The city says building is safe but the county noted violations and says it shouldn’t be occupied

Former Sempra Energy headquarters that was purchased by the City of San Diego and is now sitting empty at the cost of  $535,000 per month.
John Gibbins / San Diego Union-Tribune
Former Sempra Energy headquarters that was purchased by the City of San Diego and is now sitting empty at the cost of $535,000 per month.
UPDATED:

San Diego city officials Friday moved all employees out of an asbestos-contaminated high rise that the city leased three years ago for $6.4 million a year, hours after county regulators formally recommended that the building not be occupied.

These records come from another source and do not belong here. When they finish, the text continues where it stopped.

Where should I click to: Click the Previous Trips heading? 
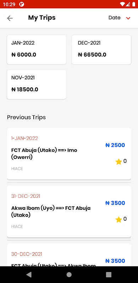[26, 117]
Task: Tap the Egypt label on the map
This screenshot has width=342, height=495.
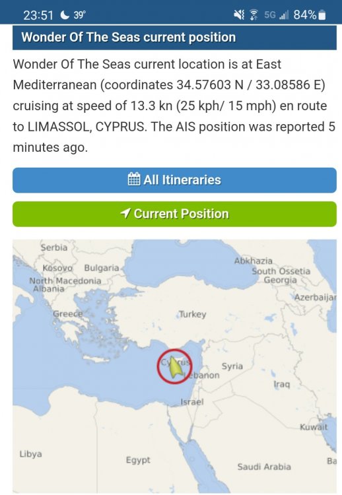Action: click(138, 460)
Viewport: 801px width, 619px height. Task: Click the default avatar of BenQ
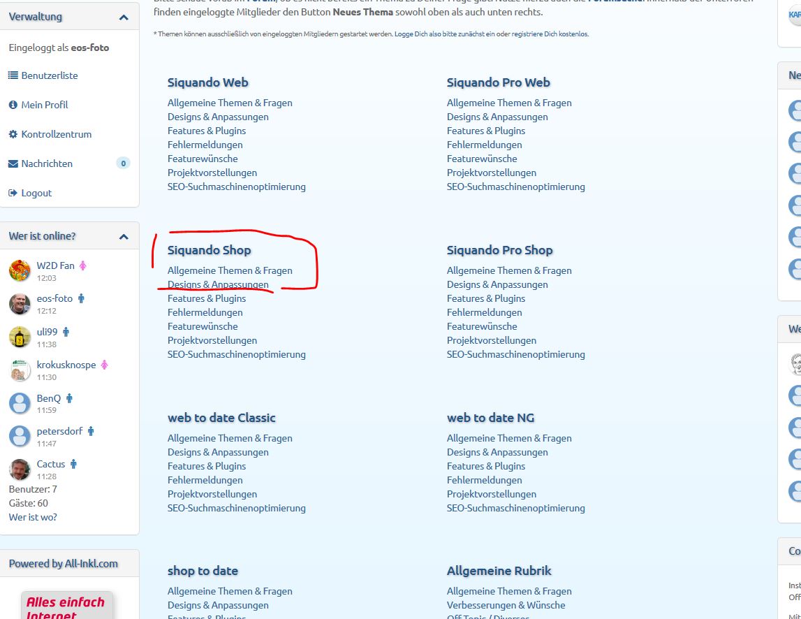click(20, 403)
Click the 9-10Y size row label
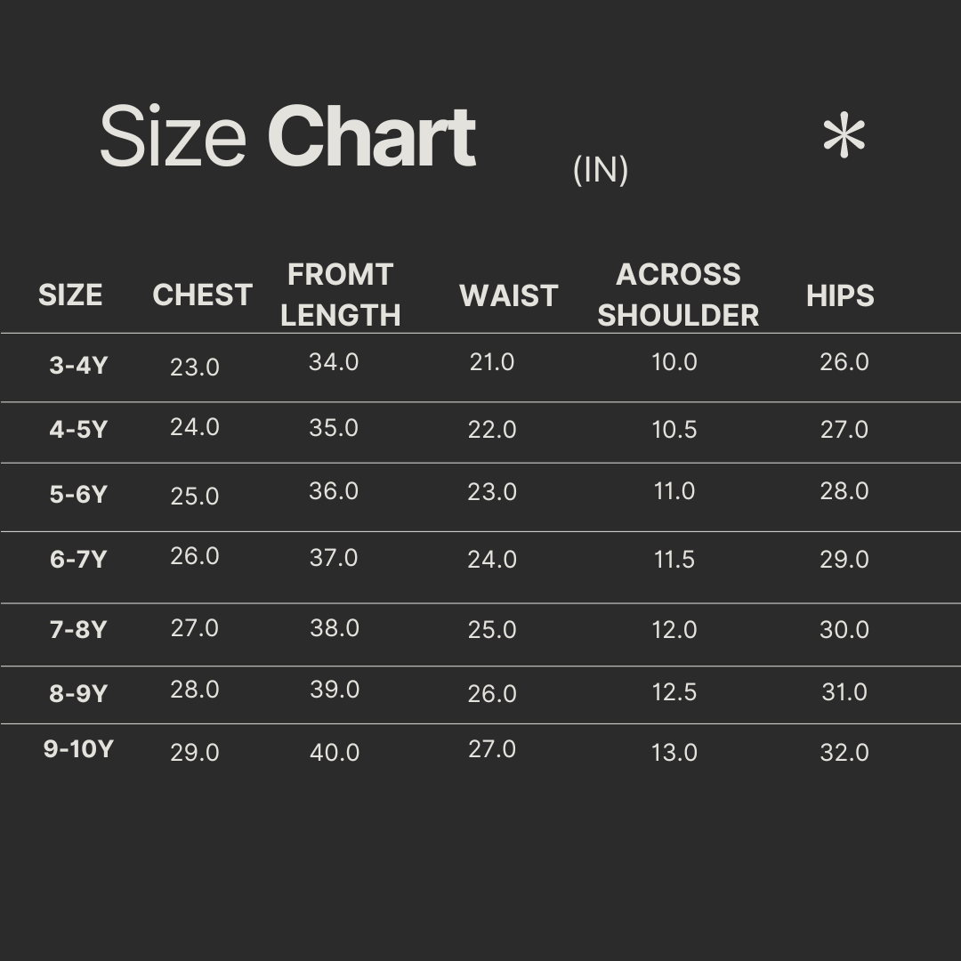Viewport: 961px width, 961px height. tap(78, 749)
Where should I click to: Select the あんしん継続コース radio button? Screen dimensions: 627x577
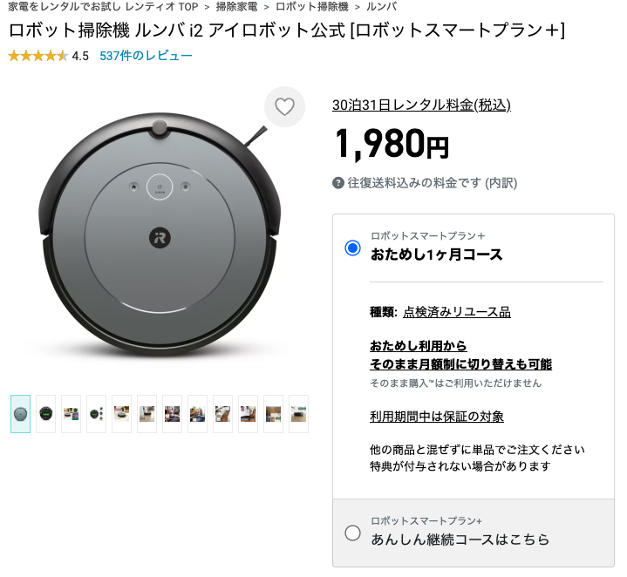(x=352, y=533)
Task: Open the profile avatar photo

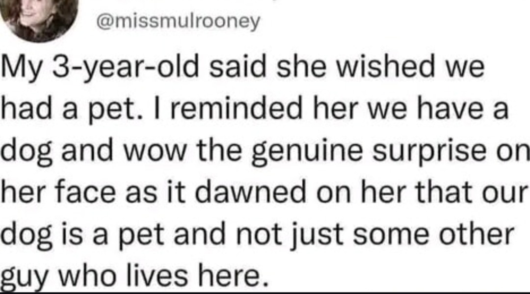Action: [x=39, y=19]
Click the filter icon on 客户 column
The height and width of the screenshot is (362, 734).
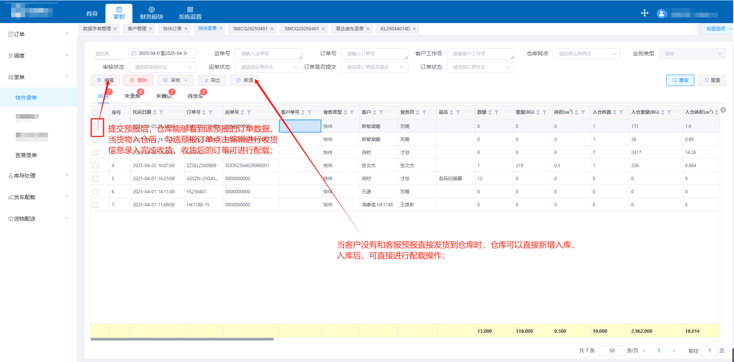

The city’s Chief Operating Officer Kris Michell issued the evacuation order for the former Sempra Energy headquarters building on Ash Street, even though she said in a memo to workers that the building is safe.

“Since August, the city has conducted more than 230 air-monitoring tests at the 101 Ash,” the memo states. “… While the air tests confirm there are no harmful airborne risks, city leadership has decided to temporarily relocate employees from this building in an abundance of caution.”

The one-page memo is the city’s response to the county Air Pollution Control District, which on Thursday wrote a demand letter to the city, saying that people should not be working inside the building due to an ongoing asbestos violation.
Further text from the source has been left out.